LL Classic is a game worth seeing
I’ll be honest, baseball’s not really my thing. I much rather watch a four-hour football game than a three-hour baseball game. Pace of play is a problem for me as is not enough action and physicality. But like most people, I enjoy a towering home run and a knee-buckling curveball and of course the competition.
I had the opportunity to cover the MLB Little League Classic on Sunday night when the New York Mets topped the Philadelphia Phillies, 8-2. It was a pretty uneventful game, save for a two-run homer run by Philadelphia’s Carlos Santana, a couple close-call homers by Crosscutters alum Rhys Hoskins and seeing some former Cutters get hits on a field where they belted their first professional hits years ago was pretty cool, like Roman Quinn and Jose Bautista.
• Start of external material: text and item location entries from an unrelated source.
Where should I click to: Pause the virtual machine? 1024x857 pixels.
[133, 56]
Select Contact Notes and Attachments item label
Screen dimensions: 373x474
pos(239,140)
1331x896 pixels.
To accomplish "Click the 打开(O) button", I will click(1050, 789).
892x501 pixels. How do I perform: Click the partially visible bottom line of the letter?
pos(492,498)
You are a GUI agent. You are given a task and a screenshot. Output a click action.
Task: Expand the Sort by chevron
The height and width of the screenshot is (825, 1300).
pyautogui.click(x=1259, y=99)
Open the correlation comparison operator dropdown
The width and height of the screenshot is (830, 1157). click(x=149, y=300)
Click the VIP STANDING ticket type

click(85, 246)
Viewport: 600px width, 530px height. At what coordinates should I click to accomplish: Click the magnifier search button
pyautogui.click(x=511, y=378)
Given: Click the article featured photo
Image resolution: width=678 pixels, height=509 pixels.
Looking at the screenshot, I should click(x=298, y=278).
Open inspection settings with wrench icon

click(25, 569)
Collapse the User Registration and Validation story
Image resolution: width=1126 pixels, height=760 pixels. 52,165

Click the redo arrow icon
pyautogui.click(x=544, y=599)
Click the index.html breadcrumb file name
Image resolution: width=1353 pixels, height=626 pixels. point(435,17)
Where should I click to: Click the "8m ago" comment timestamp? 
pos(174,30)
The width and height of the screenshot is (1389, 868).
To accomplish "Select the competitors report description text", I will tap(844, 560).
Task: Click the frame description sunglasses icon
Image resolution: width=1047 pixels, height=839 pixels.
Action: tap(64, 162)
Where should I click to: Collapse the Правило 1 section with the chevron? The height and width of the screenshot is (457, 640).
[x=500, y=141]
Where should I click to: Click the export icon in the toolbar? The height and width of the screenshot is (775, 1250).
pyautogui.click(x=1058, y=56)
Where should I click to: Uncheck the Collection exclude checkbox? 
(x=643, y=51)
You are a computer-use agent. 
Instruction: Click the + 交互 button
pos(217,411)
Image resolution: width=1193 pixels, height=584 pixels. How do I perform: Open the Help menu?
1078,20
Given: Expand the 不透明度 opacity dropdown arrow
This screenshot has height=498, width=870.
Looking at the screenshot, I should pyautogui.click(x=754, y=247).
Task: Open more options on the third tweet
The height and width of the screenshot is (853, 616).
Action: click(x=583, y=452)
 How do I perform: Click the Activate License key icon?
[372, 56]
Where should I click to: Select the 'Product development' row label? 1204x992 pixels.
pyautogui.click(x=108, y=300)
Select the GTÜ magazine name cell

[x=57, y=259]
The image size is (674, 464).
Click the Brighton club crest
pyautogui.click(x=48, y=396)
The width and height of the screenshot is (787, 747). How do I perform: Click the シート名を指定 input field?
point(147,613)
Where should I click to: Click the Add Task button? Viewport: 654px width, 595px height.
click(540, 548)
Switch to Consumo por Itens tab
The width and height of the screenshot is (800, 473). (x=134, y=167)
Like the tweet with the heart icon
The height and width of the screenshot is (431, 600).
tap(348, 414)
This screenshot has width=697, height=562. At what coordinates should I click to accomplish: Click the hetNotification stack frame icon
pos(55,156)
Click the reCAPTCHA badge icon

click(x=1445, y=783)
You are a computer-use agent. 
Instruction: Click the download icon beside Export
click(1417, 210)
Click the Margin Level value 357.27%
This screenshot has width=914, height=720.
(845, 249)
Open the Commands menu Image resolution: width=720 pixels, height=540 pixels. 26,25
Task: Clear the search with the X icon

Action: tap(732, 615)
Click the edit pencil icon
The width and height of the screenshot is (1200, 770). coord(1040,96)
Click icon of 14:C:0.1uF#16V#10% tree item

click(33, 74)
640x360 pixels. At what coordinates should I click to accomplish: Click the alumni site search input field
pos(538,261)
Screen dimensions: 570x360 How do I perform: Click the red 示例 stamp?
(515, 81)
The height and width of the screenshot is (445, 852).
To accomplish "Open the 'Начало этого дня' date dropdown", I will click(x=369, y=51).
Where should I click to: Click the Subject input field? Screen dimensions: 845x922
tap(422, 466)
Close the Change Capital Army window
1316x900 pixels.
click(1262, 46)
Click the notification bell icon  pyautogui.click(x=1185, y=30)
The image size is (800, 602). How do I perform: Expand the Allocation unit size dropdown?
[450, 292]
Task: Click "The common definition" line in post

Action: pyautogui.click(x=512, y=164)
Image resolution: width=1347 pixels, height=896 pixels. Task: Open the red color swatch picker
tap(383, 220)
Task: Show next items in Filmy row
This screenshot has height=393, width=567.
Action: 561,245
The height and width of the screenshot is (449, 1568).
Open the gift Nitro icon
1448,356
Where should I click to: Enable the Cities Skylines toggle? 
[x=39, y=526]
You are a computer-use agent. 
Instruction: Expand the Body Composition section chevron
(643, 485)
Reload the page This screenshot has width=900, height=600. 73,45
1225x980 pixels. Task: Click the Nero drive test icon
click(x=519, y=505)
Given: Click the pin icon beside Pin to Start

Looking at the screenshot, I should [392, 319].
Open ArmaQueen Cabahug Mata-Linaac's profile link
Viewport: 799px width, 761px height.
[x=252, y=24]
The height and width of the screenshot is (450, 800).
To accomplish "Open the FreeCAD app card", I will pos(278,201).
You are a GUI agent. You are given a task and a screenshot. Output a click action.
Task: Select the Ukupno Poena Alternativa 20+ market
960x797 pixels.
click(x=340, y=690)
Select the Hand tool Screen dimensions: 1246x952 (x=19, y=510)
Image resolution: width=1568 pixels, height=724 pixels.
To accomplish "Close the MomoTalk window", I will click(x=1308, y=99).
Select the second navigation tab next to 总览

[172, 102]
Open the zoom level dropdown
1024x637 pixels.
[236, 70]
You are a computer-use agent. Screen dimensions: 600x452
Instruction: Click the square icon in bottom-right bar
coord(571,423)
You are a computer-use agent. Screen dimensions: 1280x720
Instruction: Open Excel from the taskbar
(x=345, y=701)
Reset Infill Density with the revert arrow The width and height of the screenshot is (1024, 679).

A six-run win in a game that lacked fireworks doesn’t mean it was an unsuccessful Little League Classic and it didn’t make the event any less enjoyable. Everything off the field made up for a pretty lackluster on-the-field product, although seeing a 97 mph fastball up close was pretty cool as well as seeing batting practice homers reach Park Ave.
Everywhere you looked there was something that would make you smile.
Look out towards centerfield and you saw a couple locals on top of carefully placed scaffolding, just beyond the centerfield fence. And as so perfectly described by ESPN analyst Matt Vasgersian, it was like a King of the Hill episode. Look towards the roof of the Mets dugout down the third base line and you got the Phillie Phanatic and Mr. Met shooting each other with squirt guns with Dugout trying to play peacemaker.
Look to your left and you saw former 2014 Little League World Series sensation Mo’ne Davis signing autographs for players, whose cleats she was in four years ago. Look behind home plate and you saw Mets pitchers Noah Syndergaard and Jacob deGrom teaching the Little Leaguers how to throw Major League-level breaking balls. The list goes on and on.
The fun wasn’t just saved for the fans and Little Leaguers, either. The Phillies and Mets players and coaches’ genuinely enjoyed their day-stay in the birthplace of Little League.
“Seeing those guys out there playing the game, it really reminds you of when you were a little kid and what you played for. I think it hits home a little bit,” said Mets manager Mickey Callaway. “It’s a really fun day and I think these guys did a really good job of interacting with all the kids and asking them questions. It’s been a really fun day for all of us. … This is such a great baseball town and it’s a great event for us to come and be a part of.”
Being in the Major Leagues, the players and managers lose the true meaning of baseball. It’s just a game. Playing last night in front of the 16 Little League teams and getting the opportunity to watch the kids earlier in the day made the adults realize that the Majors is a kids game played by adults.
“I thought the day for me put things into perspective. To go out and watch these Little League guys, have fun and play the game and do it with passion. They’re not worried about anything else other than going out and playing the game,” Callaway said. “The reality that we live in is that there’s results, there’s things that we can’t control and it kind of put things into perspective for me. I think we need to realize that this is still a game. Even though we have to deal with certain circumstances, it’s always going to be a game and we have to go out and play it the right way. I thought that was good for all of us.”
This event won’t be around forever. We’re lucky MLB and Rob Manfred came up with such a great and creative idea to bring Major League Baseball to smaller towns that don’t have Major League teams
So if presented with the opportunity, make your way to Bowman Field or even the dike behind the field next Aug. 19 and see the Pittsburgh Pirates take on the Chicago Cubs for the 2019 MLB Little League Classic.
Even if you don’t love baseball, it’s well worth your time.